To do:
Return every line of the listing, exactly as it reads.

Material for this task:
◆ ◆ ◆ ◆

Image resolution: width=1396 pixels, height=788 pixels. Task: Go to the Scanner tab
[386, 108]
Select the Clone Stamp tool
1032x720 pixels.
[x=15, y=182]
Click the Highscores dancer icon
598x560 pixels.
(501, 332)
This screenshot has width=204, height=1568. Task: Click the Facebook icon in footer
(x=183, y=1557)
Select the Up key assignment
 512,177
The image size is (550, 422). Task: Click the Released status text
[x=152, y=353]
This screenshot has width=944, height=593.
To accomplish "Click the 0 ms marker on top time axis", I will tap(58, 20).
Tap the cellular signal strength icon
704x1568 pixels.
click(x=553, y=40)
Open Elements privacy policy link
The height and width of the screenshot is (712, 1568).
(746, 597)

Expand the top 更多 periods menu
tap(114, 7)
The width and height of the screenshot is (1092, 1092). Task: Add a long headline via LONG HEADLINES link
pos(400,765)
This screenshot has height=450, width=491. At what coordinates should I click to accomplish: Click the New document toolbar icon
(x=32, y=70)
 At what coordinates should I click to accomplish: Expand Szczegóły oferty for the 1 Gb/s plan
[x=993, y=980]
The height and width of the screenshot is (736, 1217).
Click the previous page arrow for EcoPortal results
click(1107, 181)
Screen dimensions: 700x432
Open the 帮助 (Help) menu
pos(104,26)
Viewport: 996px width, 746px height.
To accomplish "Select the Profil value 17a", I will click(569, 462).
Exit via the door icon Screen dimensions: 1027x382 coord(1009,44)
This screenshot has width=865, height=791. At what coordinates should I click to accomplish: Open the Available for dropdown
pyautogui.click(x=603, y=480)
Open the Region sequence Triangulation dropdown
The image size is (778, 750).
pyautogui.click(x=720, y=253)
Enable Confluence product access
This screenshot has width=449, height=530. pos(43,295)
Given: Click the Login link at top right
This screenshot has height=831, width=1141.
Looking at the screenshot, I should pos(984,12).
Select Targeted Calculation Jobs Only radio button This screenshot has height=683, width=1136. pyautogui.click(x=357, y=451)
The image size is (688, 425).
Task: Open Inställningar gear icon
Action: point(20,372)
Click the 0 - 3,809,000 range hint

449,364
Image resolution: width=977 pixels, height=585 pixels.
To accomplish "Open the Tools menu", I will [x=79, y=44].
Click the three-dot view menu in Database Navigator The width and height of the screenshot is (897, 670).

◆ ◆ ◆ ◆

Response box:
Image resolution: width=1396 pixels, height=788 pixels. Task: Go to the Scanner tab
[386, 108]
Select the Clone Stamp tool
1032x720 pixels.
[x=15, y=182]
Click the Highscores dancer icon
598x560 pixels.
(501, 332)
This screenshot has width=204, height=1568. Task: Click the Facebook icon in footer
(x=183, y=1557)
Select the Up key assignment
 512,177
The image size is (550, 422). Task: Click the Released status text
[x=152, y=353]
This screenshot has width=944, height=593.
To accomplish "Click the 0 ms marker on top time axis", I will tap(58, 20).
Tap the cellular signal strength icon
704x1568 pixels.
click(x=553, y=40)
Open Elements privacy policy link
The height and width of the screenshot is (712, 1568).
(746, 597)

Expand the top 更多 periods menu
tap(114, 7)
The width and height of the screenshot is (1092, 1092). Task: Add a long headline via LONG HEADLINES link
pos(400,765)
This screenshot has height=450, width=491. At what coordinates should I click to accomplish: Click the New document toolbar icon
(x=32, y=70)
 At what coordinates should I click to accomplish: Expand Szczegóły oferty for the 1 Gb/s plan
[x=993, y=980]
The height and width of the screenshot is (736, 1217).
Click the previous page arrow for EcoPortal results
click(1107, 181)
Screen dimensions: 700x432
Open the 帮助 (Help) menu
pos(104,26)
Viewport: 996px width, 746px height.
To accomplish "Select the Profil value 17a", I will click(569, 462).
Exit via the door icon Screen dimensions: 1027x382 coord(1009,44)
This screenshot has width=865, height=791. At what coordinates should I click to accomplish: Open the Available for dropdown
pyautogui.click(x=603, y=480)
Open the Region sequence Triangulation dropdown
The image size is (778, 750).
pyautogui.click(x=720, y=253)
Enable Confluence product access
This screenshot has width=449, height=530. pos(43,295)
Given: Click the Login link at top right
This screenshot has height=831, width=1141.
Looking at the screenshot, I should pos(984,12).
Select Targeted Calculation Jobs Only radio button This screenshot has height=683, width=1136. pyautogui.click(x=357, y=451)
The image size is (688, 425).
Task: Open Inställningar gear icon
Action: point(20,372)
Click the 0 - 3,809,000 range hint

449,364
Image resolution: width=977 pixels, height=585 pixels.
To accomplish "Open the Tools menu", I will [x=79, y=44].
Click the three-dot view menu in Database Navigator The width and height of the screenshot is (897, 670).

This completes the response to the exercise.